Exercise aim ::
For this exercise, copy each line of the records that contains the word "volume".

'''

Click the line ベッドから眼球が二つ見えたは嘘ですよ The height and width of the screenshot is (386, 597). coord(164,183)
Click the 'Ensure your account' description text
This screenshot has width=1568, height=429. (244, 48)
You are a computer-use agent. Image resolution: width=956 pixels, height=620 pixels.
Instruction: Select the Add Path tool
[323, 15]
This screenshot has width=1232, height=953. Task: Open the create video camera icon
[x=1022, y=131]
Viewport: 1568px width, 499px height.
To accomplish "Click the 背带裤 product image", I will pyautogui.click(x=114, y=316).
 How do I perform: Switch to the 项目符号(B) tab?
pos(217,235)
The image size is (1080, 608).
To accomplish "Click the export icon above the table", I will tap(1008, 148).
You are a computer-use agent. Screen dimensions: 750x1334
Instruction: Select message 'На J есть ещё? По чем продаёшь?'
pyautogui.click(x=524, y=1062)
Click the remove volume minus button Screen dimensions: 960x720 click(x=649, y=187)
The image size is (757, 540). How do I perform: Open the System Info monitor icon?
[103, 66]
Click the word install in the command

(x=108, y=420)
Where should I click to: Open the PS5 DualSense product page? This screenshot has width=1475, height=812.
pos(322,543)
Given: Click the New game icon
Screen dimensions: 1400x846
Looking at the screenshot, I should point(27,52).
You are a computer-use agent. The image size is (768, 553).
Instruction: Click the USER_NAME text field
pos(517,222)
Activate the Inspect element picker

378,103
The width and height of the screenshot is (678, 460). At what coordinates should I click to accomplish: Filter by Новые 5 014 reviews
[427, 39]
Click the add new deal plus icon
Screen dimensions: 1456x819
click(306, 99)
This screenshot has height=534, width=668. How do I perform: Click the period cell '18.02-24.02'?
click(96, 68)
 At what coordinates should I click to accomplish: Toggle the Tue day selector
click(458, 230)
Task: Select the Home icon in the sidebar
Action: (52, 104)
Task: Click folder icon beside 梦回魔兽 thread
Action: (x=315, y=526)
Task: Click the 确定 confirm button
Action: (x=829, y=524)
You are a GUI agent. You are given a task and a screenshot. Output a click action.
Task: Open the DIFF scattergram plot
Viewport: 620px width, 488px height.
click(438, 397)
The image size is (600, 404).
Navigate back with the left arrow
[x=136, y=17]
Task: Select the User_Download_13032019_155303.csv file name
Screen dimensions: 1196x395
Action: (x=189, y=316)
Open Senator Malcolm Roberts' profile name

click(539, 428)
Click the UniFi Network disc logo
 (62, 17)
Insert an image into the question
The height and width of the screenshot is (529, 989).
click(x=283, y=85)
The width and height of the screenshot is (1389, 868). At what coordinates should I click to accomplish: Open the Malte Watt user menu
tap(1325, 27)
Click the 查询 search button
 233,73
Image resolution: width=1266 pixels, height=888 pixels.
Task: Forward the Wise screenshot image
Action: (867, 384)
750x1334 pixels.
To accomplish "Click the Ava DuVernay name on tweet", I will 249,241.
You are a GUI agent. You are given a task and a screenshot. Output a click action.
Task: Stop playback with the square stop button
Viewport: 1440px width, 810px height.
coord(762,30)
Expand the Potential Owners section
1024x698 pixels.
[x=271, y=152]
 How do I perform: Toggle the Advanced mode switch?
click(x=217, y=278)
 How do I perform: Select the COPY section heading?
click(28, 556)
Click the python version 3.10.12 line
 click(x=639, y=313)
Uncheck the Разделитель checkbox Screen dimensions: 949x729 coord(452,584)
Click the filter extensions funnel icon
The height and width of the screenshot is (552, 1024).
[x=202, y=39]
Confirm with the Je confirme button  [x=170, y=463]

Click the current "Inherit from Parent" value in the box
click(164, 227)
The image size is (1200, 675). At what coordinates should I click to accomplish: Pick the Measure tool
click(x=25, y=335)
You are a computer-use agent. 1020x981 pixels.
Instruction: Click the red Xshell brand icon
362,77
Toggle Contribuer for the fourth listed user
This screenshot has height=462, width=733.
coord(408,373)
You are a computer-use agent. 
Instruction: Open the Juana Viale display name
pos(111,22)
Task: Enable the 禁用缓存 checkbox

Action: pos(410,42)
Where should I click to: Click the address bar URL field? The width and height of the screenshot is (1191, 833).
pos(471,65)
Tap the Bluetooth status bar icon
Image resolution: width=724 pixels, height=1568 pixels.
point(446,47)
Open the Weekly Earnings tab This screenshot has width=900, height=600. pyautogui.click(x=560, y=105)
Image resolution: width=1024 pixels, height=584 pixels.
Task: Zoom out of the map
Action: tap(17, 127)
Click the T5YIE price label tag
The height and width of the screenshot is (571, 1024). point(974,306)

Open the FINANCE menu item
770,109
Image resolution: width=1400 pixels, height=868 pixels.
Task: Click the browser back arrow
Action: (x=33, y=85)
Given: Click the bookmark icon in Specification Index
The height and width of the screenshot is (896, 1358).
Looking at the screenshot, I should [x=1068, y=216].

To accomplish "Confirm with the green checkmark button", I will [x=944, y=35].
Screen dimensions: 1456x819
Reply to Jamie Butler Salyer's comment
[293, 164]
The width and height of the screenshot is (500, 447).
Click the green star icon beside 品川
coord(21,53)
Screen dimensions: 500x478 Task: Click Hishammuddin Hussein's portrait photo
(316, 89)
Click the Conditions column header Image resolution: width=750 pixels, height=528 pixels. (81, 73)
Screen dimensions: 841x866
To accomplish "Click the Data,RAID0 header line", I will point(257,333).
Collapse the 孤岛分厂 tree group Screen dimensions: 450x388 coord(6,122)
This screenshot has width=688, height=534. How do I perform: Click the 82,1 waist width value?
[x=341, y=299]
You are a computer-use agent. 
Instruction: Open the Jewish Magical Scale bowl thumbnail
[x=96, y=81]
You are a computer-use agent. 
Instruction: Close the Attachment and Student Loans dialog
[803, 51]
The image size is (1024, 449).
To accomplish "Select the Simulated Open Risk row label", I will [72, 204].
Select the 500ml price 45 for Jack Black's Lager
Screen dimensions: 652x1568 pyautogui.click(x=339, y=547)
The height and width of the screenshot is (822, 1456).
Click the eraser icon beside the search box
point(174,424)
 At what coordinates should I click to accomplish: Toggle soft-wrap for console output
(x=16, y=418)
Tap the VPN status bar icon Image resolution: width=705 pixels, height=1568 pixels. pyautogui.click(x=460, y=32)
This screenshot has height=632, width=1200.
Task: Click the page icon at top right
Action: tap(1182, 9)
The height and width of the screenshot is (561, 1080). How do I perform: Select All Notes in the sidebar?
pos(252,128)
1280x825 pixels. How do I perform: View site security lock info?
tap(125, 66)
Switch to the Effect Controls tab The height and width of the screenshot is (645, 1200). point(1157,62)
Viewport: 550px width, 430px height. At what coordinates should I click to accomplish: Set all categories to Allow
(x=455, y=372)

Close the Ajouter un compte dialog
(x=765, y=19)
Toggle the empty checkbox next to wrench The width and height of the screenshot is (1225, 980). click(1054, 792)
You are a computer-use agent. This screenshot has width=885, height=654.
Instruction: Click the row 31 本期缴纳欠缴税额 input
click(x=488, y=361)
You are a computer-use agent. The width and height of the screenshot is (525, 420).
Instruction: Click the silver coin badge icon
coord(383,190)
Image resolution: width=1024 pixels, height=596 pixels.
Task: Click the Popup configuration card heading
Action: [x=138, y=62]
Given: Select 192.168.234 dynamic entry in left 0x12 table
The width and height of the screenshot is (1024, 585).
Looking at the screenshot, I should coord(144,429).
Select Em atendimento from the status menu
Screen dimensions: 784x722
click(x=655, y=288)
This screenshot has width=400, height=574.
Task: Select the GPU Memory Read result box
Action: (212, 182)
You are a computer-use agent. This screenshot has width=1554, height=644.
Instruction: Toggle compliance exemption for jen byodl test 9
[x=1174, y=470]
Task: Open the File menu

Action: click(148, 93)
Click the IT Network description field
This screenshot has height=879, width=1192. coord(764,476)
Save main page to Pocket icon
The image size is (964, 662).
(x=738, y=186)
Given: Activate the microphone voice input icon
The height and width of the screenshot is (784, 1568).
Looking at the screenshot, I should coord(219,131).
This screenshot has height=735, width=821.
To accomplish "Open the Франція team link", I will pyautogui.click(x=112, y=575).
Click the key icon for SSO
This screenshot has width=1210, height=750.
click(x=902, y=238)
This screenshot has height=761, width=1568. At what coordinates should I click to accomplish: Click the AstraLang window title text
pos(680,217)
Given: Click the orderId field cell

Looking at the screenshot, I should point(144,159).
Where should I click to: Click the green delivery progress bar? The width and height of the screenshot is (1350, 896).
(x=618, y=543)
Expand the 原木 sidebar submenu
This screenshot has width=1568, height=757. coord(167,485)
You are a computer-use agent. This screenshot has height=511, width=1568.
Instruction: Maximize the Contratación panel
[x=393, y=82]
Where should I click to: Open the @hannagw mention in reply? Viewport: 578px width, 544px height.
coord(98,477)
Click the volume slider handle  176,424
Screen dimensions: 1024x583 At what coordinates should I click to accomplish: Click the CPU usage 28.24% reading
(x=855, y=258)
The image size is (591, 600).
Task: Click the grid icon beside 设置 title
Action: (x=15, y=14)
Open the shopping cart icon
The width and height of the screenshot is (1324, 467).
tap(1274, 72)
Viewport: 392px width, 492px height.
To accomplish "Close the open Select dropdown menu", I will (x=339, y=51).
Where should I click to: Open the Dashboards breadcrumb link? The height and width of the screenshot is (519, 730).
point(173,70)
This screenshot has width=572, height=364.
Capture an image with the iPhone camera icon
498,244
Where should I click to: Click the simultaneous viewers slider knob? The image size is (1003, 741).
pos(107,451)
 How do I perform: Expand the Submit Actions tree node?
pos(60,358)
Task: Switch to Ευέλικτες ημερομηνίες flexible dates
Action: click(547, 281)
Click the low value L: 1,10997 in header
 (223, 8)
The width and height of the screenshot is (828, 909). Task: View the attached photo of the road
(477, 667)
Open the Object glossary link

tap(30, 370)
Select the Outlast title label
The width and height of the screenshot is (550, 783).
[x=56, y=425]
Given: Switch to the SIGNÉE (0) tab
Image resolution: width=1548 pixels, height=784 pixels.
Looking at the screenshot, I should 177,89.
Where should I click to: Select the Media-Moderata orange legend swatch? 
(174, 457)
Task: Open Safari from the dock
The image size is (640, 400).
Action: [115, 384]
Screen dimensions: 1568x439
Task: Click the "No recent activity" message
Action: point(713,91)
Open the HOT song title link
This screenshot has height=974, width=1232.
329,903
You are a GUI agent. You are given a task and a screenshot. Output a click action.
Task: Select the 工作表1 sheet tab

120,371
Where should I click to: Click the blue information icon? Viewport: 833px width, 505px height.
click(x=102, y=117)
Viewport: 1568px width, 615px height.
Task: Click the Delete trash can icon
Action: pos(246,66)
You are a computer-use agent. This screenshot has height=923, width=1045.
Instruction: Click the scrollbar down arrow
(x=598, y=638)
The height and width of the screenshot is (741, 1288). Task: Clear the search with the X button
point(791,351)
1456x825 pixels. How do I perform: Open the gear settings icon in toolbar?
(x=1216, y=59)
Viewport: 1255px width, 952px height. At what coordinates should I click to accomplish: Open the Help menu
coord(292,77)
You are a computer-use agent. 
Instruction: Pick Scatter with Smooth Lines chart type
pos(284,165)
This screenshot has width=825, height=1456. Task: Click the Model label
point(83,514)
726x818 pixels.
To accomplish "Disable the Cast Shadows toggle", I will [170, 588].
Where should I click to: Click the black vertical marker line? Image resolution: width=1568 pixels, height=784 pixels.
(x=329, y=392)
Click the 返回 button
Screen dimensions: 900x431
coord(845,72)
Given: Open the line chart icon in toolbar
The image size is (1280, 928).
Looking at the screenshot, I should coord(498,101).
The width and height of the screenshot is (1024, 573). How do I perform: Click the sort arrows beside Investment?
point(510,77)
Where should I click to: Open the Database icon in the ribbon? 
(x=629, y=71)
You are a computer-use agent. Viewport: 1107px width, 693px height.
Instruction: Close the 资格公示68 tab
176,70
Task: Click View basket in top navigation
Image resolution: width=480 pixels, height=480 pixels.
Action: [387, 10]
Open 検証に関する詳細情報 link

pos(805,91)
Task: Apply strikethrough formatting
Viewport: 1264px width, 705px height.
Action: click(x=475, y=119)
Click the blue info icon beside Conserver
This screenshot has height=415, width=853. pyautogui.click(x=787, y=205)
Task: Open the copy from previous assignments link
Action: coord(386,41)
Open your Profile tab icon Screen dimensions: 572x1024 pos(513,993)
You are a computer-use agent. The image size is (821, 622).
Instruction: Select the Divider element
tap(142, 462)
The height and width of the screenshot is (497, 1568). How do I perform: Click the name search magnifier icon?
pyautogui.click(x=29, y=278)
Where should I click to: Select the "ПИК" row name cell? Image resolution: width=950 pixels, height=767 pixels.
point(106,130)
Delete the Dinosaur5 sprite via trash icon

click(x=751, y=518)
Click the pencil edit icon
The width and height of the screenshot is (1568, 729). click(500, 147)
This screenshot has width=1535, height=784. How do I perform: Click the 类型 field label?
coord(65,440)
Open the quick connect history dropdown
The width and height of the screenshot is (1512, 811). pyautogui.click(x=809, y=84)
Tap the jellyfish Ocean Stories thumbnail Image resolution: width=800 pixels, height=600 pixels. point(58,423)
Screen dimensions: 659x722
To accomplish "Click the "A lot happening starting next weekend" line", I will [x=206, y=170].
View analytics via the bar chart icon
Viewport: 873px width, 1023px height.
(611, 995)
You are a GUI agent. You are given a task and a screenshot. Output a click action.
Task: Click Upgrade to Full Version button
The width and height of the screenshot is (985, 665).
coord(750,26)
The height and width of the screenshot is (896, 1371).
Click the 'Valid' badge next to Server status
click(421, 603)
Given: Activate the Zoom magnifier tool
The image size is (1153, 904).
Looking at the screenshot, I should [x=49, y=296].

'''

Expected answer ::
Click the remove volume minus button Screen dimensions: 960x720 click(x=649, y=187)
Click the volume slider handle  176,424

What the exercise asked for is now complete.